** RECORD EXTRACTS follows **
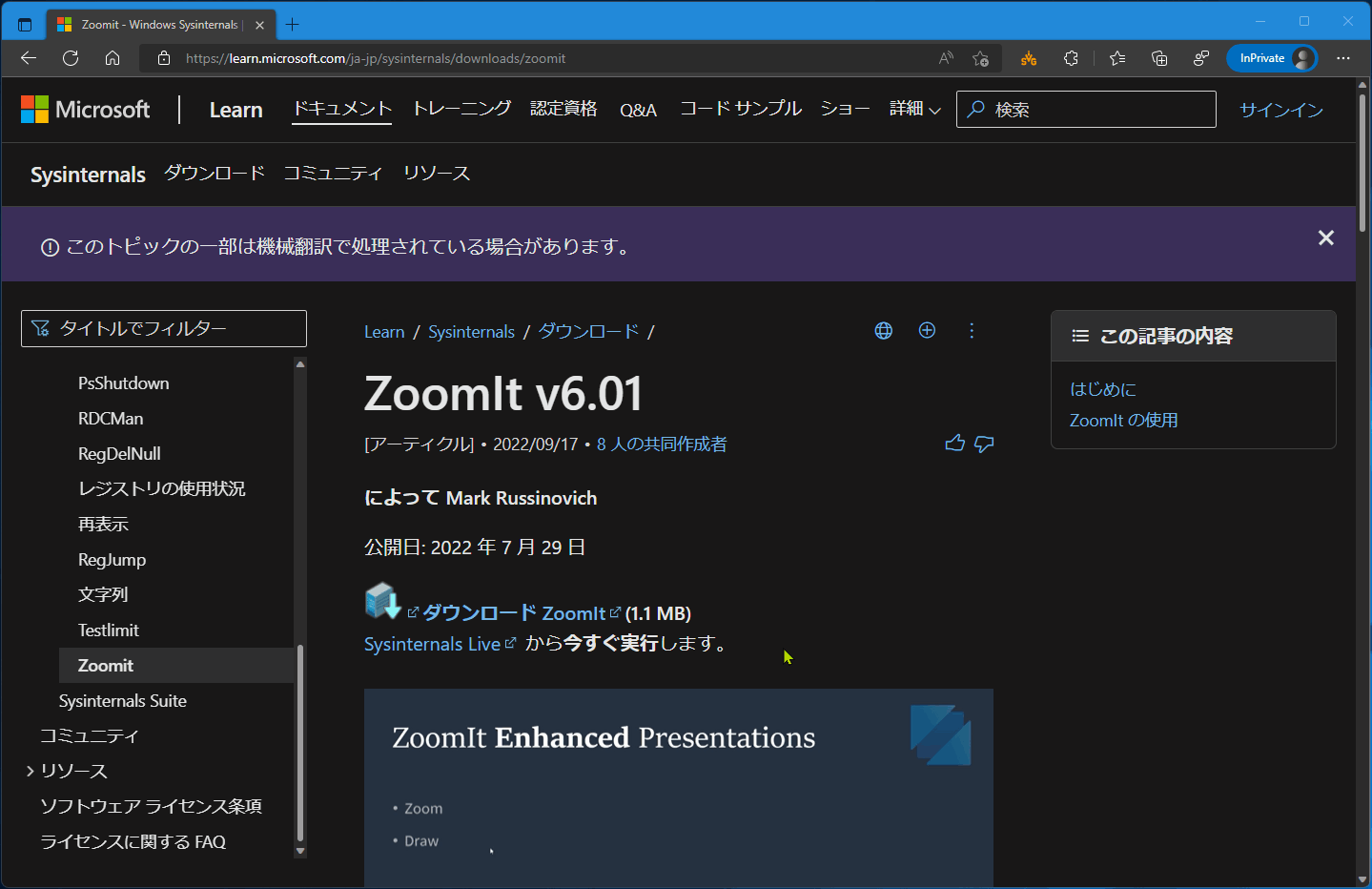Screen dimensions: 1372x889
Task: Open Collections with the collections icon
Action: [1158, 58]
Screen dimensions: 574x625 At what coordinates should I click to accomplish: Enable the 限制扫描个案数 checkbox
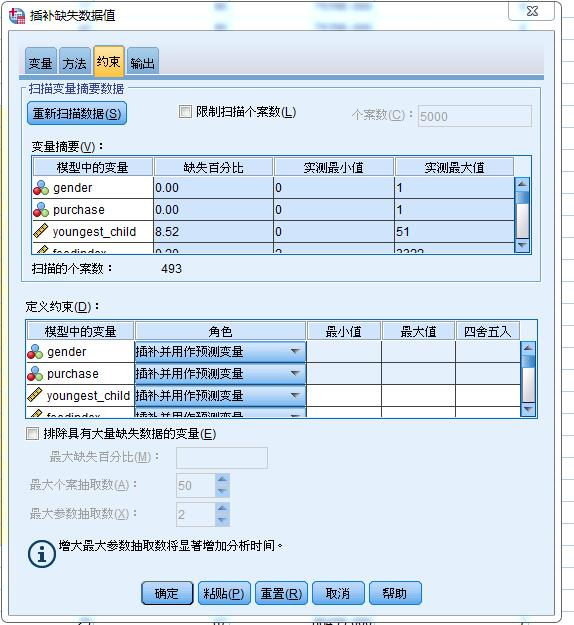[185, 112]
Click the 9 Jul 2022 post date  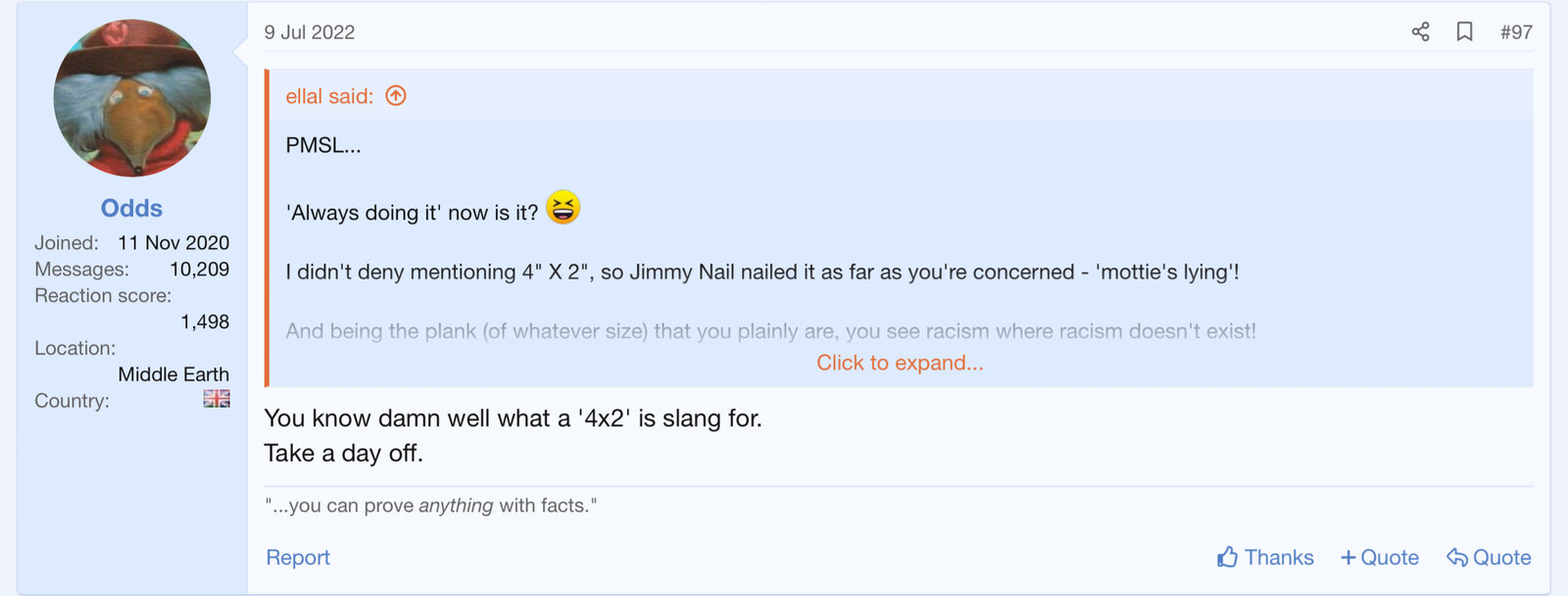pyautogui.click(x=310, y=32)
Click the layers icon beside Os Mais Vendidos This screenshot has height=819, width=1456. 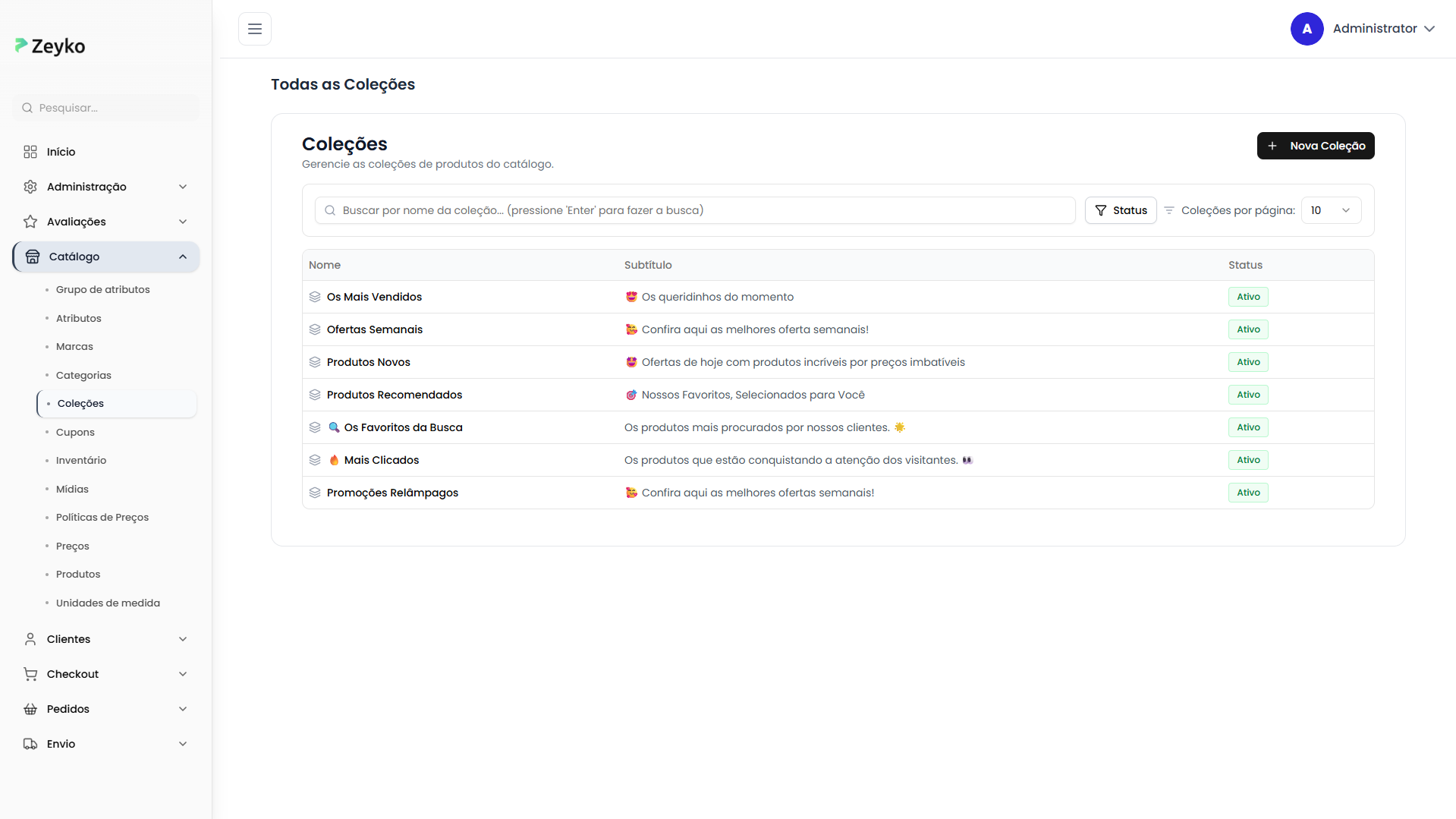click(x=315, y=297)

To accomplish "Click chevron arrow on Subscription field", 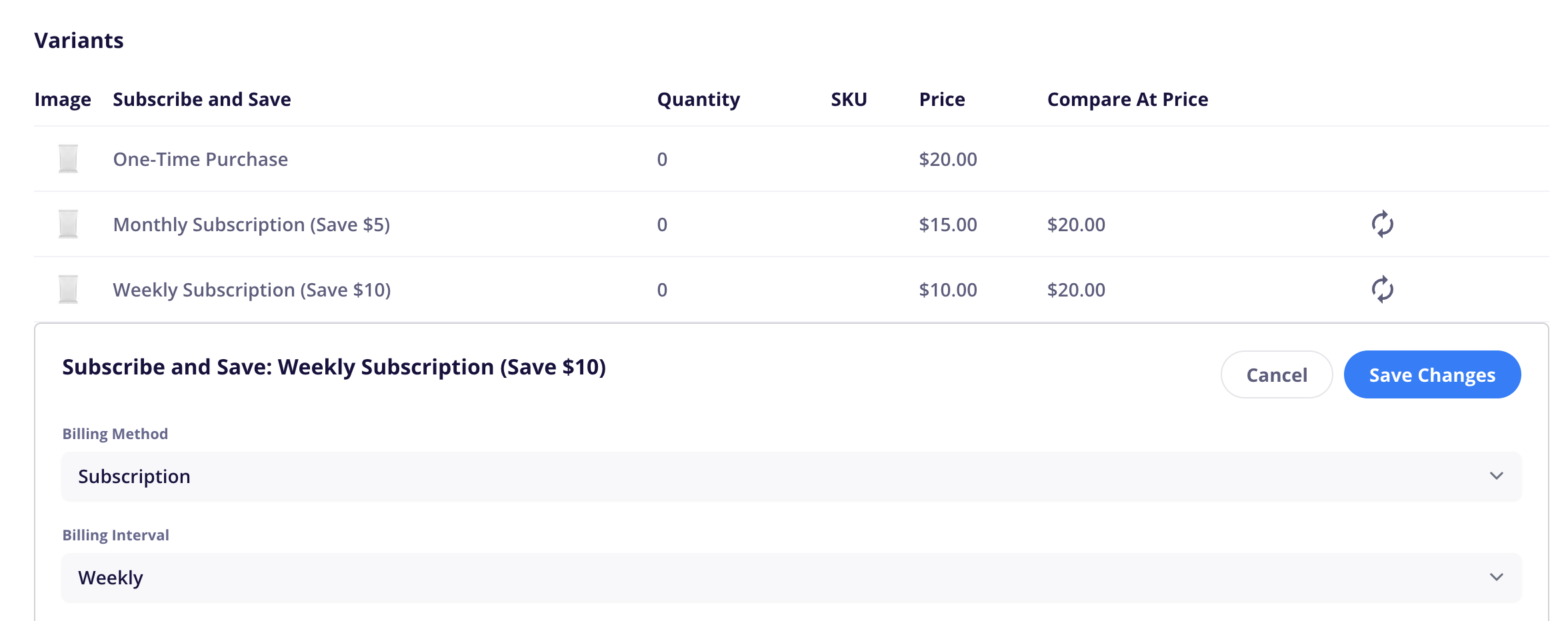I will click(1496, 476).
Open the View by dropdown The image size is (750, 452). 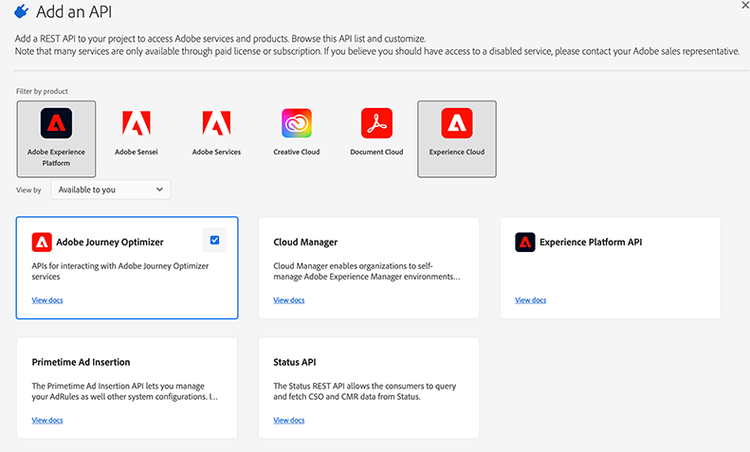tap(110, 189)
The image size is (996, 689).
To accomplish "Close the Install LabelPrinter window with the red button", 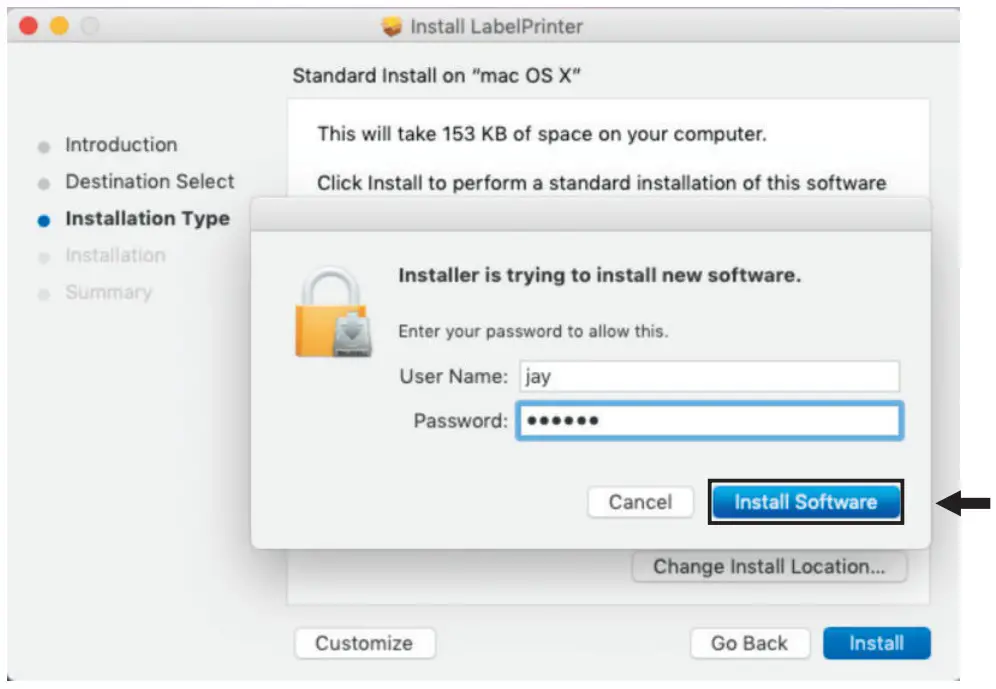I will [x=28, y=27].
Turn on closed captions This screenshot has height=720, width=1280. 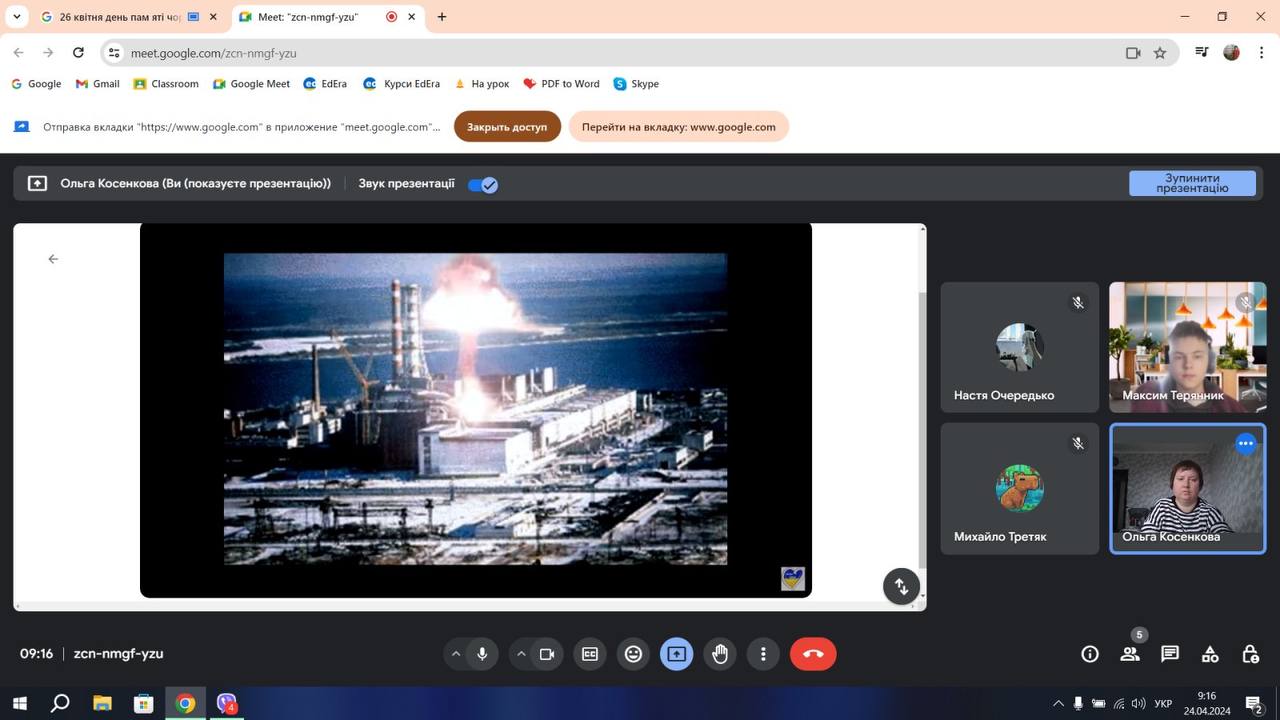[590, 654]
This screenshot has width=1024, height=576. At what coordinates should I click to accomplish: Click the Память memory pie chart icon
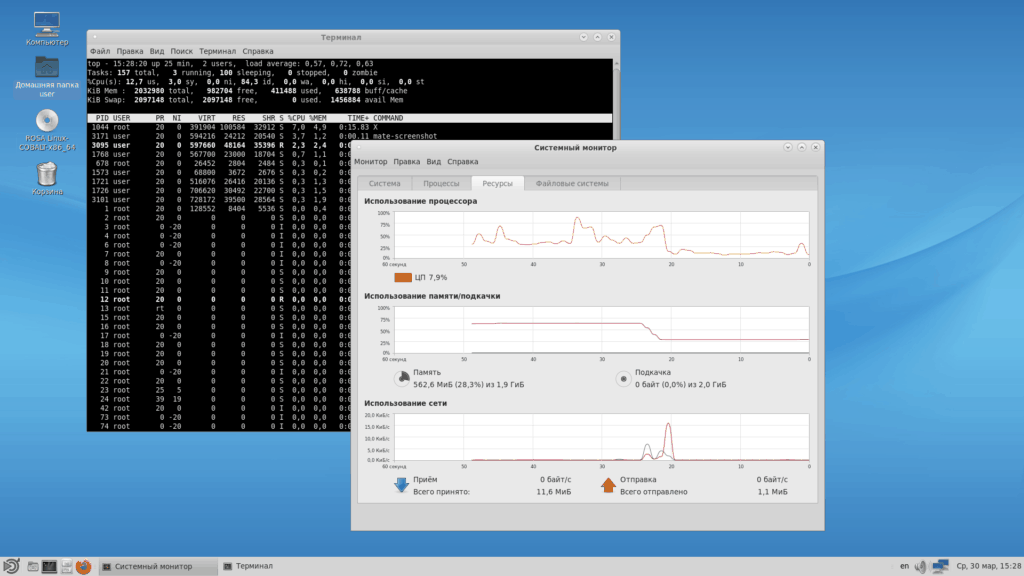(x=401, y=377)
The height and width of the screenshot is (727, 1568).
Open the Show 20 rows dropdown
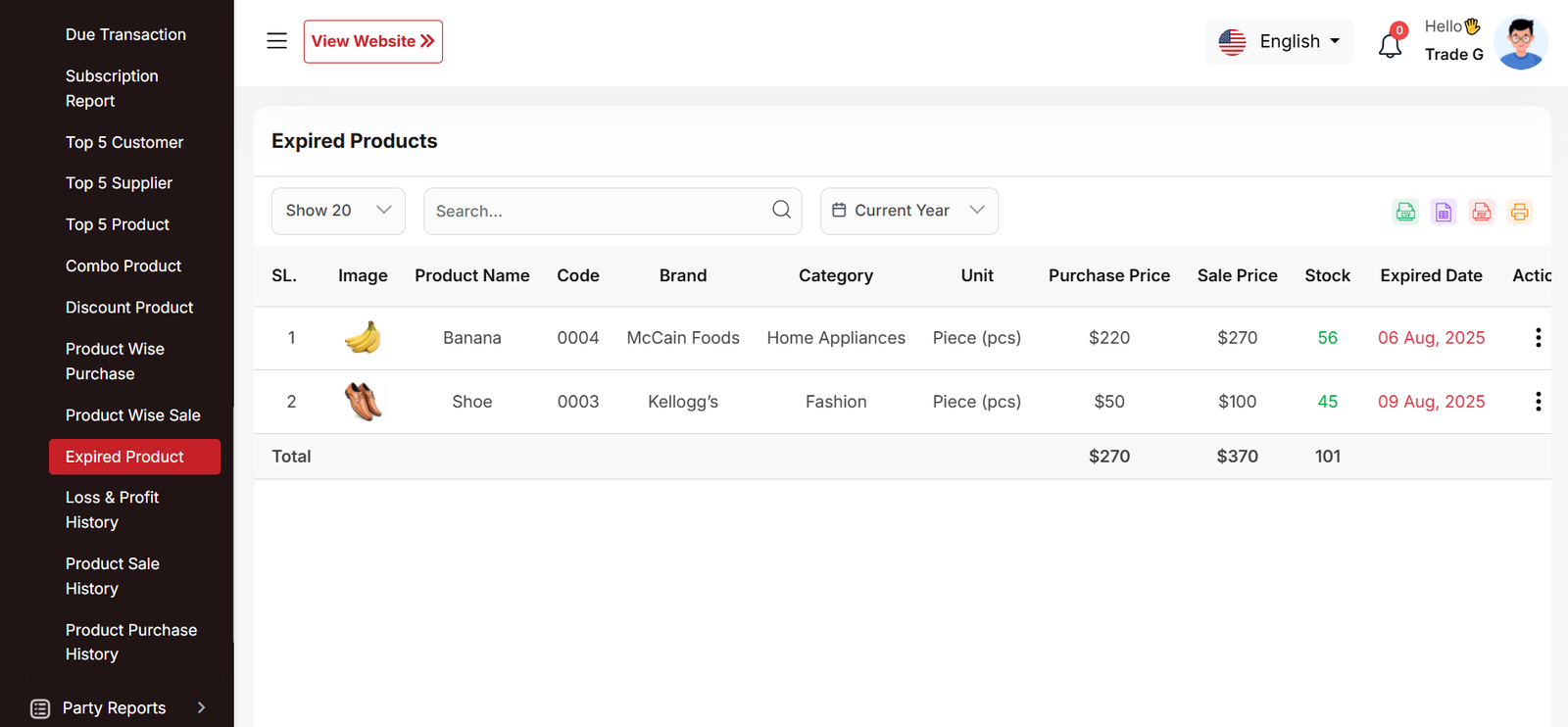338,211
** End of RECORD EXTRACTS **
**TASK DETAILS:** Repeat verbatim the lines from the one with "This screenshot has width=1024, height=576." through the end of the listing above. Include both ends, add nothing, and exclude the pictures.

**SOLUTION TO THIS TASK:**
This screenshot has width=1024, height=576. At what coordinates should I click to accomplish: Click the Память memory pie chart icon
(x=401, y=377)
The height and width of the screenshot is (727, 1568).
Open the Show 20 rows dropdown
338,211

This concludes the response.